Однако устойчивость стереотипов все-таки относительна. К насто­ящему времени в социальной психологии накоплено множество до­казательств того, что стереотипы намного более гибки, чем представ­лялось первоначально. При изменении отношений между группами или при поступлении новой информации их содержание и даже на­правленность подвержены значительным трансформациям. Так, у прин-стонских студентов после Второй мировой войны в негативную сто­рону изменились стереотипы немцев и японцев, т.е. граждан стран-агрессоров.

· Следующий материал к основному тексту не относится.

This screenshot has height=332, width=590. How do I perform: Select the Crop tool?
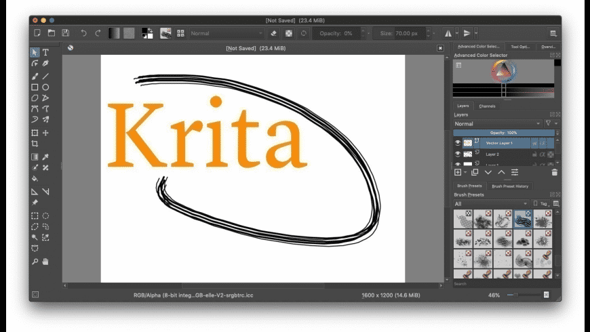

Еще большие изменения теперь уже всех стереотипов были выявлены при повторении «принстонской трилогии» в самом конце XX столетия [Madon et al., 2001].

Стереотипы могут быть «сломаны» очень быстро, о чем, в частно­сти, свидетельствует изменение к худшему стереотипов американцев в Австралии во время войны в Персидском заливе. Более того, на изменения стереотипов оказывают влияние не только реальные меж­групповые отношения, но и особенности процесса межгрупповой дифференциации. Даже манипуляция «рамками соотнесения» в экс­перименте отражается на степени благоприятности стереотипов: сте­реотипы американцев ухудшались при сопоставлении их со своей груп­пой (австралийцами), а также с британцами и русскими, но не с иракцами [Haslam et al., 1998].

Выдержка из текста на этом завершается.